Jessie avoided my eye as she passed a jug of beer out through the hatch. ‘There are none of yours in here tonight, Mr Seaton.’

‘Are there not,’ said Peter, having spotted Seoras MacKay, a Highland boy from my senior class. ‘You’ve
been told before you’re not to serve them.’ He jerked a thumb in the direction of the bench where Jessie’s daughter was giggling and making only a half-hearted resistance to MacKay’s advances. He was very drunk. Of his habitual and more generally sober companion, Hugh Gunn, there was no sign.

‘Ach, you, Peter Williamson. You were never out of this place yourself not so many years past. It did you no harm,’ Jessie responded.

‘I would hardly say that, but I was never here when the recruiting ships were at anchor in the harbour. Have they been in here tonight?’

She pursed her mouth and nodded very briefly towards a darkened neuk in the shadow of the stairs. ‘Over there. And watch yourselves with that fellow; he’s a charmer, but he has a look about him I do not like.’

‘His money’s good, though, eh, Jessie?’

‘A damned sight better than yours,’ she muttered, before shouting at her daughter to see to her work or find it out on the street instead.

I had almost reached Seoras MacKay, slumped now on his bench, when he finally noticed me. I saw a look spread over his face that I had seen before and that did not bode well for our encounter. He roused himself, holding his beaker up in the air. ‘The good Irishman! Bring us whisky, Jessie, that Mr Seaton and I might toast our ancestors together!’

‘You’ll have no more to drink tonight, Seoras.’

‘Ach, Mr Seaton, come now, there are some stories I
would tell you – and I’ve heard it’s not so long ago you liked a dram yourself.’

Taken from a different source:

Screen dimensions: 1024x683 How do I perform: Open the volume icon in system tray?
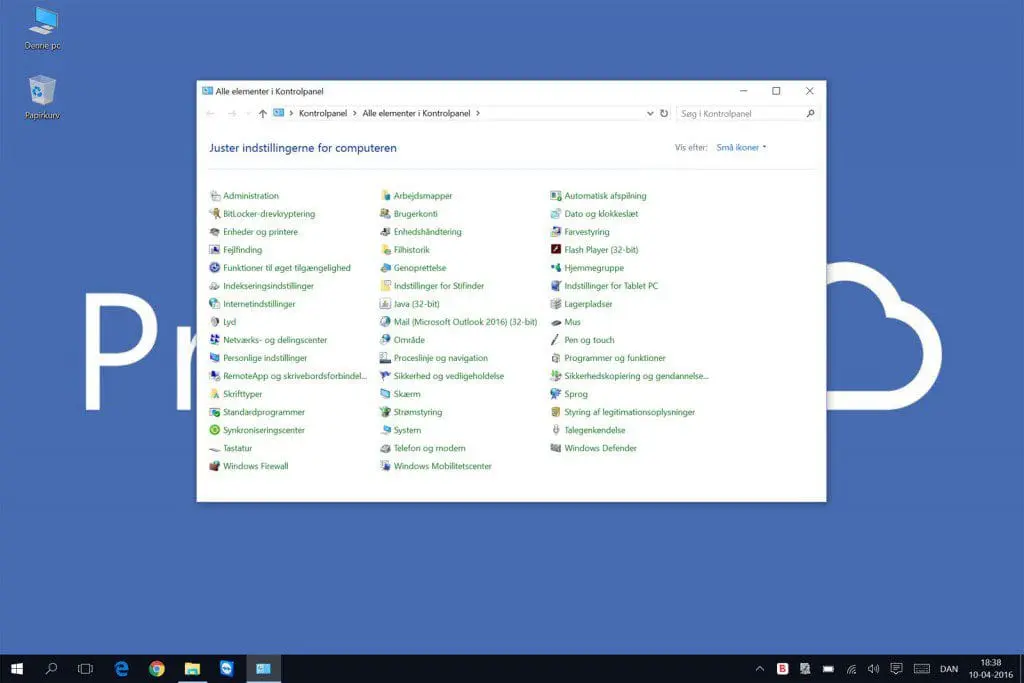(x=873, y=667)
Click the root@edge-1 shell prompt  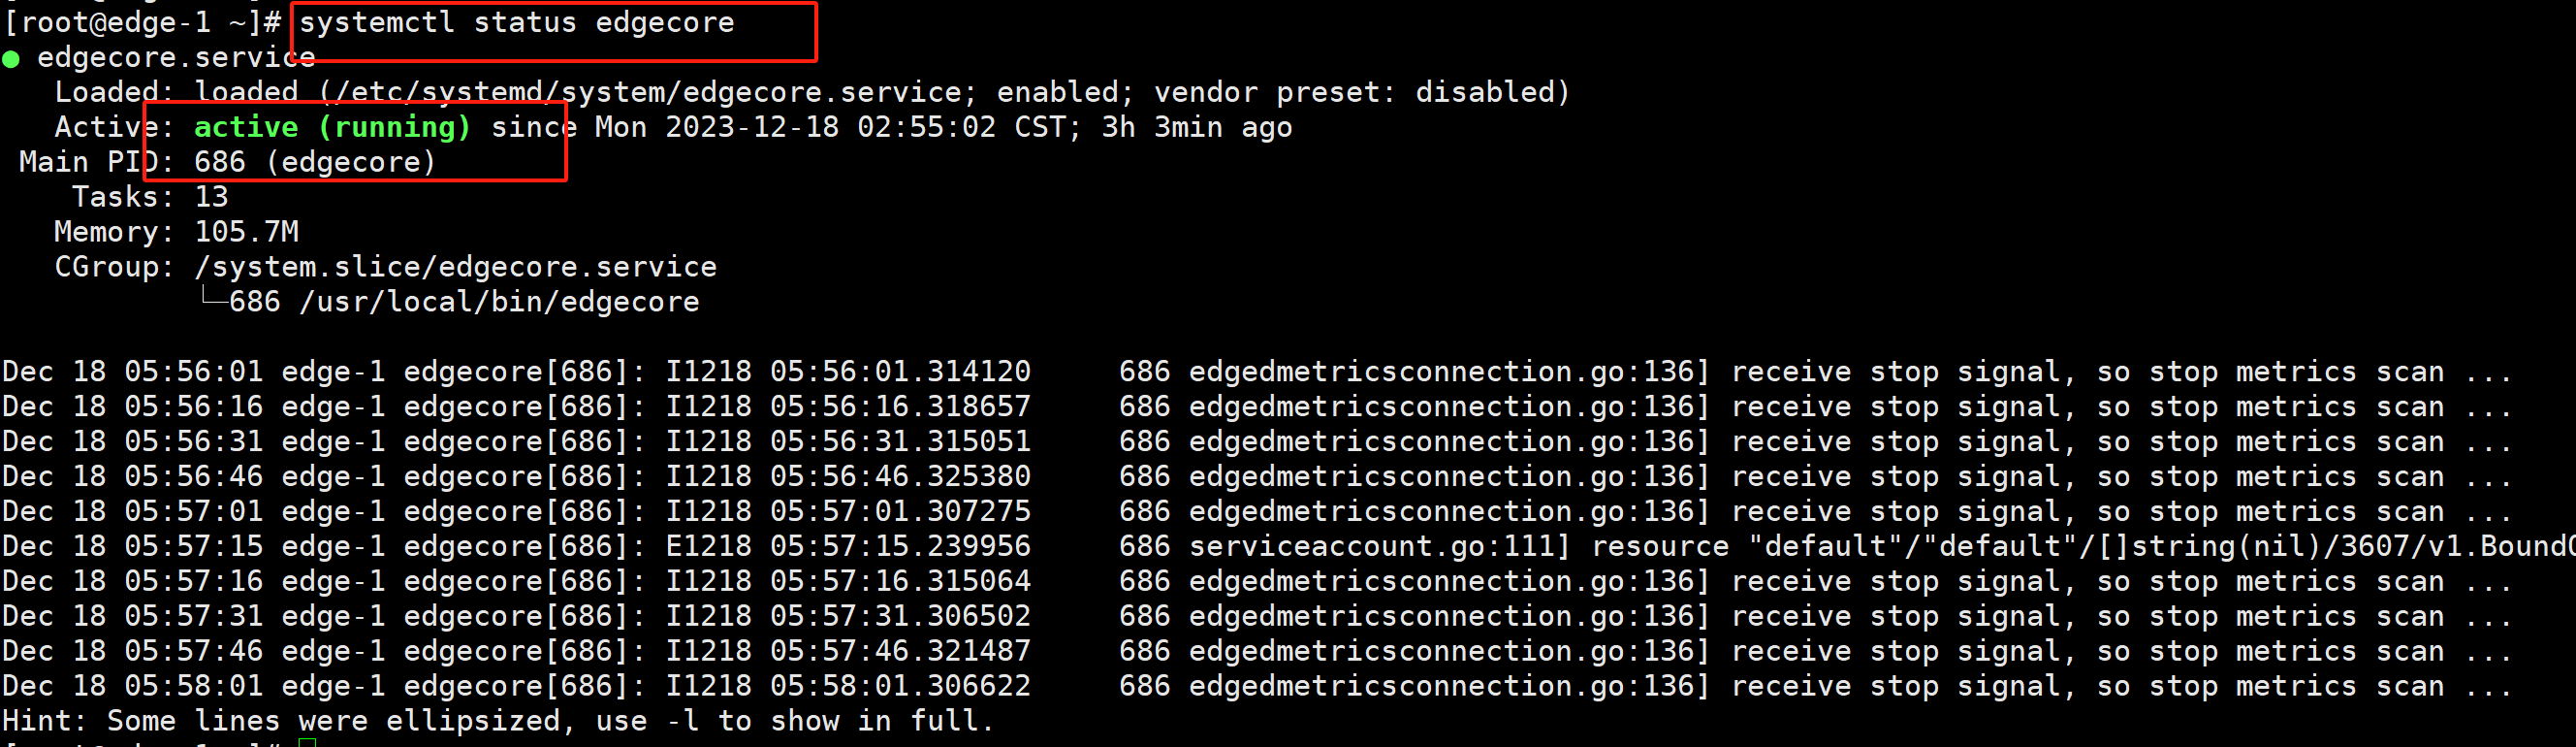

Peter Williamson was there before me. ‘On your feet, MacKay. You’ll be in front of the principal tomorrow morning and see what stories he has for you.’

Seoras MacKay stood up, stumbling slightly and righting himself on the window ledge as he did so. ‘Do you speak to the heir of MacKay like that, Williamson? You who owe your allegiance to my father?’

It was not the first time that Seoras in his drink had thrown his father’s chieftainship over the Williamsons in Peter’s face; the dark-eyed charm of the Highlander was lost on my young colleague, and I thought I would have to hold him back as his fists clenched and his jaw twitched in real anger.